The odontogenic ameloblast-associated protein (ODAM) is known to play important roles in ameloblast differentiation, enamel mineralization, periodontal regeneration, and tumorigenesis. However, the underlying mechanism of ODAM function in various tissues remains largely unknown. The expression pattern and subcellular localization of ODAM was highly variable and dependent on cell types and their differentiation states, and that functional correlations exist in tooth and various cancer cells. During amelogenesis, Odam was localized in the nucleus, cytoplasm, and extracellular matrix (ECM) of ameloblasts. Runt-related transcription factor 2 (Runx2) regulated the expression of Odam and nuclear Odam served an important regulatory function in the mineralization of enamel through the regulation of matrix metalloproteinase-20 (MMP-20). ODAM was expressed in normal junctional epithelium (JE) of healthy tooth but was absent in pathologic pocket epithelium of diseased periodontium. In periodontitis and peri-implantitis, ODAM was extruded from JE following onset with JE attachment loss and detected in gingival crevicular fluid.
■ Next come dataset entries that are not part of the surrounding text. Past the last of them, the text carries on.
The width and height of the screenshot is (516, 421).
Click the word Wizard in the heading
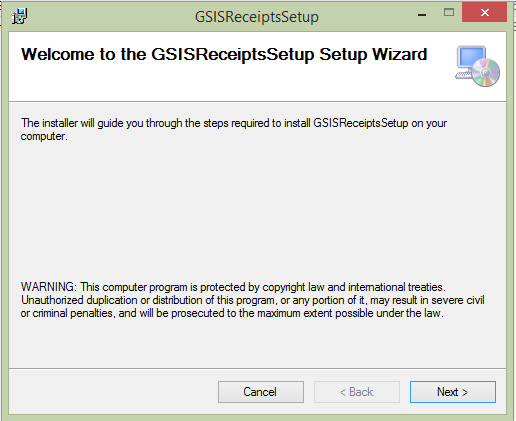tap(399, 54)
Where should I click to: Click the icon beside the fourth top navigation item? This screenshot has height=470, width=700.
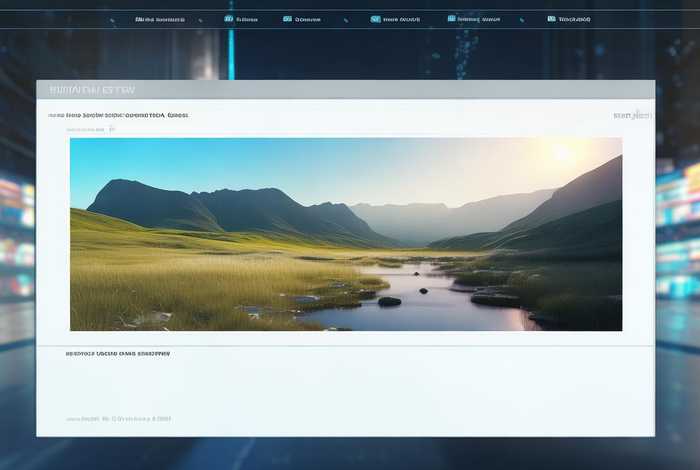point(375,19)
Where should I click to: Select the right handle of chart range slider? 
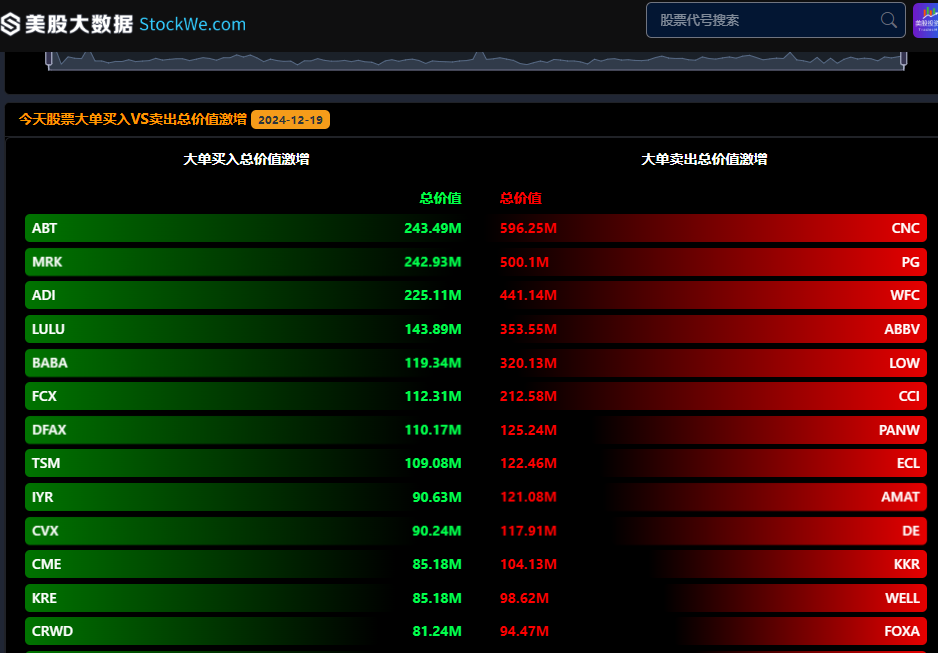point(903,58)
Odam-mediated RhoA signaling resulted in actin filament rearrangement by interacting with Rho guanine nucleotide exchange factor 5 (Arhgef5). These results suggest that ODAM expression in JE reflects healthy periodontium, and that JE adhesion to the tooth surface is regulated via fibronectin/laminin-integrin-Odam-Arhgef5-RhoA signaling. Furthermore, ODAM has roles in inducing cancer cell adhesion, in part through binding, a positive regulator of Rho GTPases. ODAM-mediated RhoA signaling resulted in actin filament rearrangement by activating phosphatase and tensin homolog (PTEN) and inhibiting the phosphorylation of AKT. ODAM overexpression decreased motility, increased adhesion, and inhibited the metastasis of breast cancer cell line MCF7 cells. These results suggest that ODAM regulates MMP-20 in the nucleus, ODAM mediated cell adhesion by activating RhoA signaling in the cytoplasm, and the cytoplasmic ODAM was released in ECM after inflammation.